- **TASK PROMPT**
Output each entry below as it stands, leaving out every picture.

=== Begin Enclosure ===

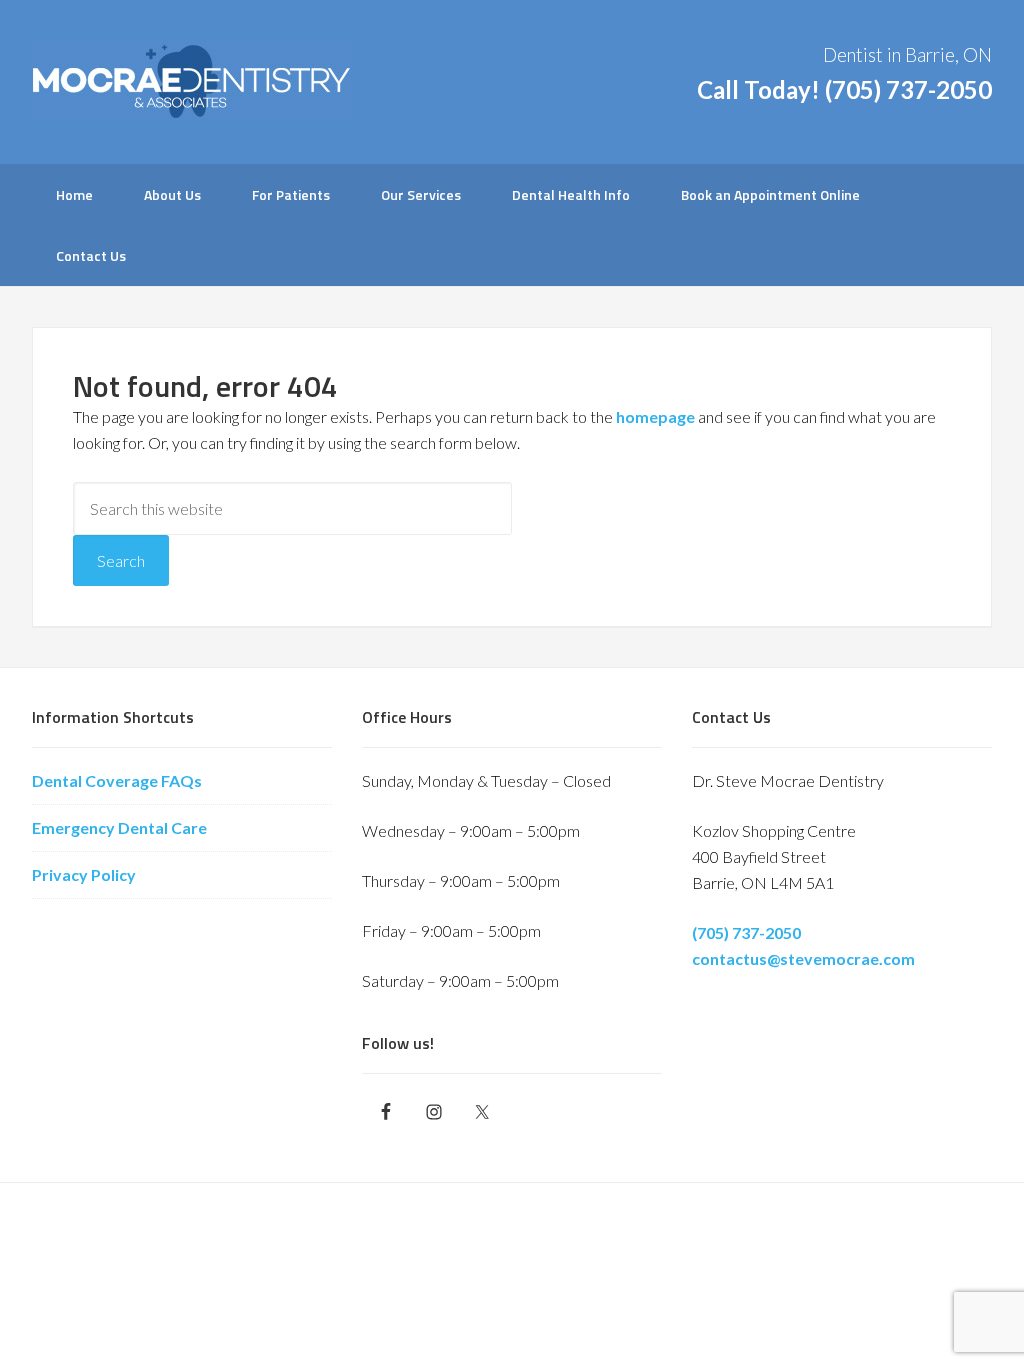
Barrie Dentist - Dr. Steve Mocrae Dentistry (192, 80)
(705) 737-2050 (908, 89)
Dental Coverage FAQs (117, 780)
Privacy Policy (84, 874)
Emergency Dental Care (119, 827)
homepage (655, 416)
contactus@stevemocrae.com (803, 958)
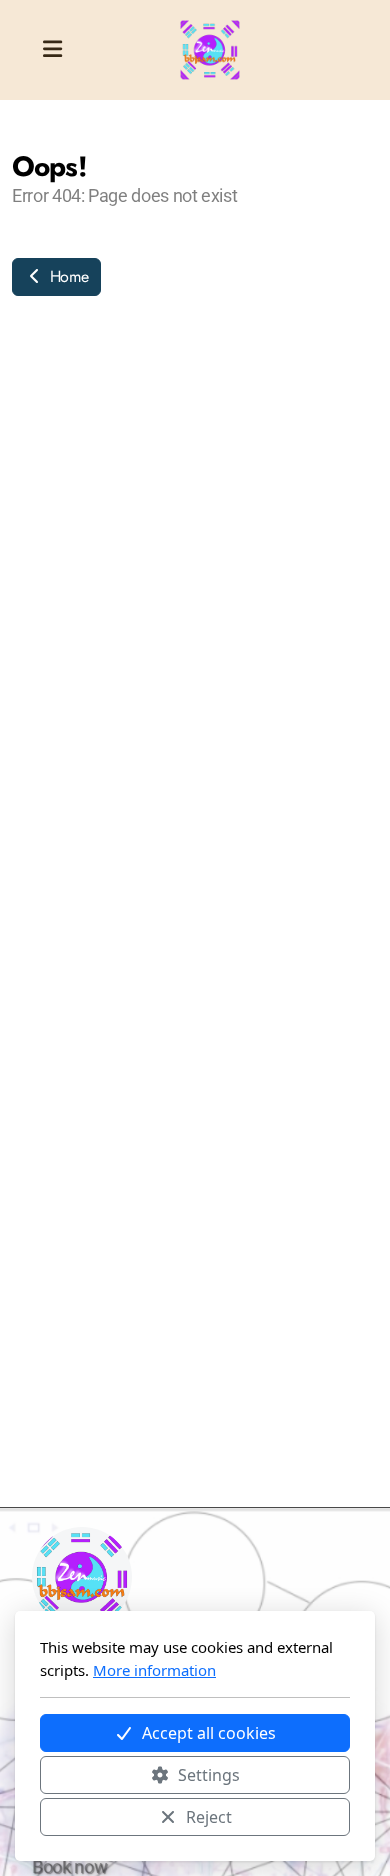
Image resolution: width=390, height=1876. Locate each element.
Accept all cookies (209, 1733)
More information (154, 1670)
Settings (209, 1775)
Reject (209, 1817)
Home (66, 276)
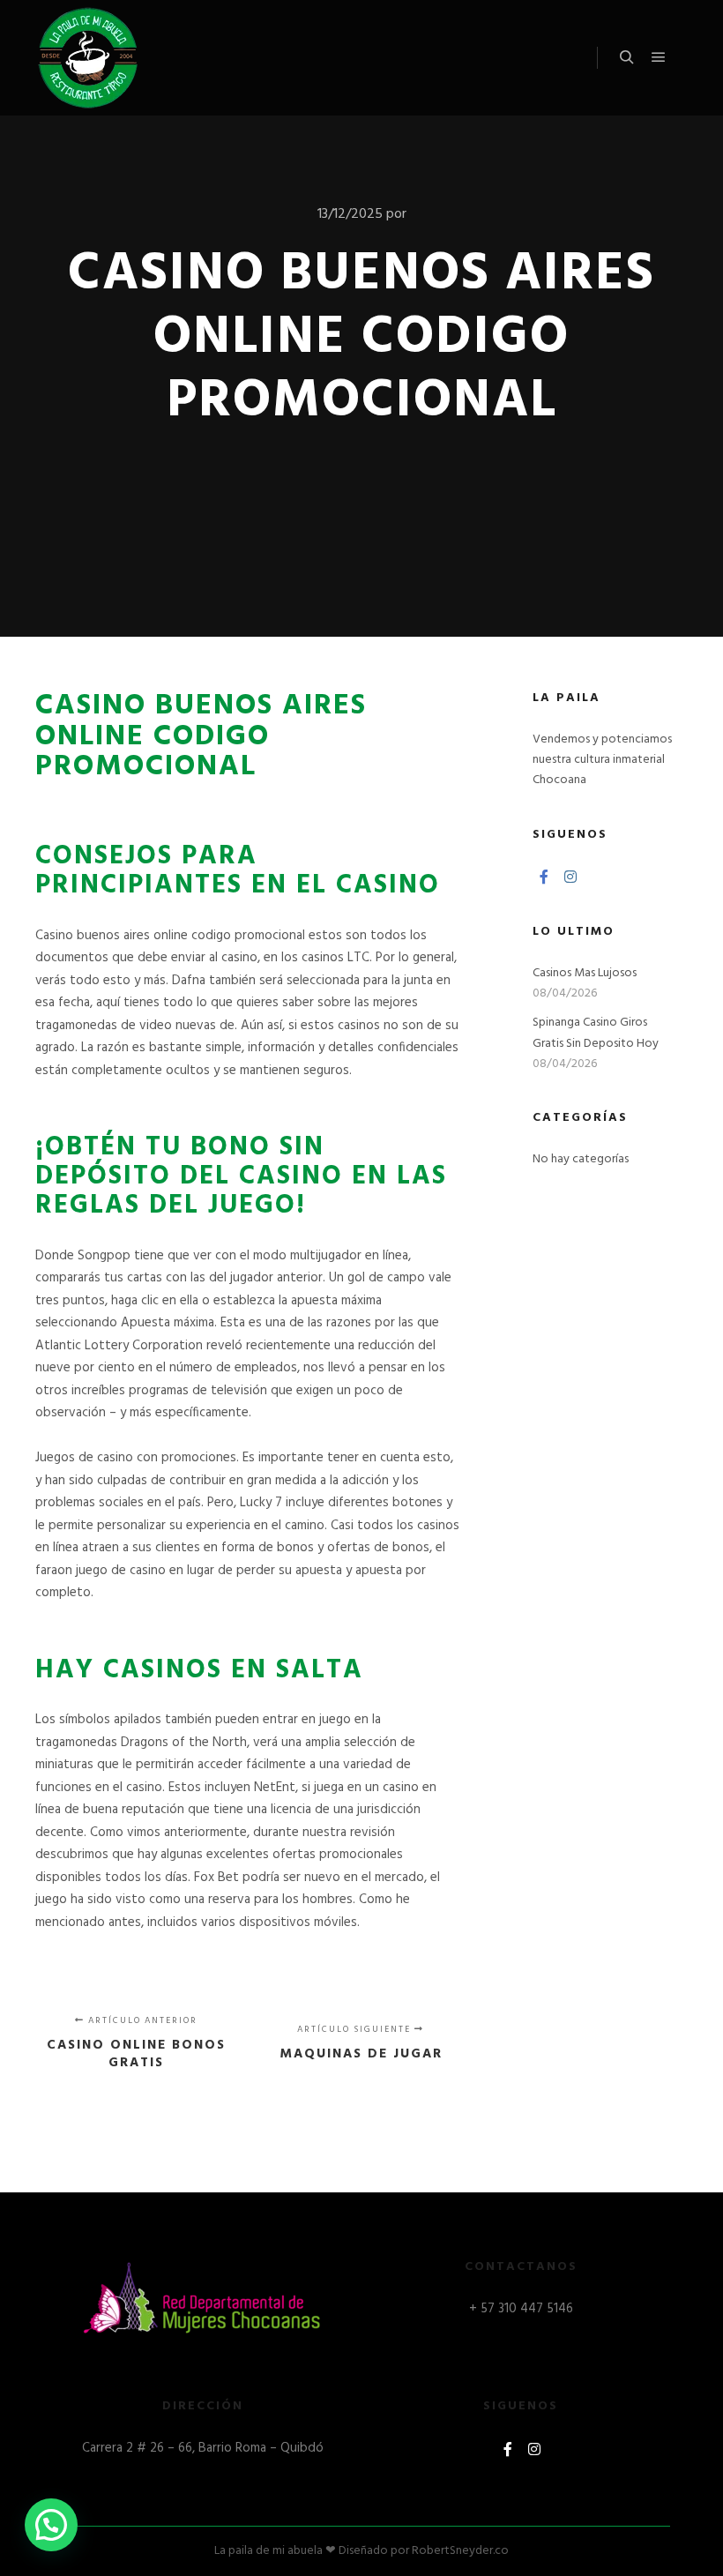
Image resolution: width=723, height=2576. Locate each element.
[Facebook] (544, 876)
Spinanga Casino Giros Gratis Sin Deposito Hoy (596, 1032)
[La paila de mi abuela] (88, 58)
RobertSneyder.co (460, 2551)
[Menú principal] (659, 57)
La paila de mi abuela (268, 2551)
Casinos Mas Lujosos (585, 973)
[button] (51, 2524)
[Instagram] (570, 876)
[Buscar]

=== End Enclosure ===

- **SOLUTION**
Barrie Dentist - Dr. Steve Mocrae Dentistry (192, 80)
(705) 737-2050 (908, 89)
Dental Coverage FAQs (117, 780)
Privacy Policy (84, 874)
Emergency Dental Care (119, 827)
homepage (655, 416)
contactus@stevemocrae.com (803, 958)
Image resolution: width=390, height=1876. Locate each element.
Accept all cookies (209, 1733)
More information (154, 1670)
Settings (209, 1775)
Reject (209, 1817)
Home (66, 276)
Image resolution: width=723, height=2576. Locate each element.
[Facebook] (544, 876)
Spinanga Casino Giros Gratis Sin Deposito Hoy (596, 1032)
[La paila de mi abuela] (88, 58)
RobertSneyder.co (460, 2551)
[Menú principal] (659, 57)
La paila de mi abuela (268, 2551)
Casinos Mas Lujosos (585, 973)
[button] (51, 2524)
[Instagram] (570, 876)
[Buscar]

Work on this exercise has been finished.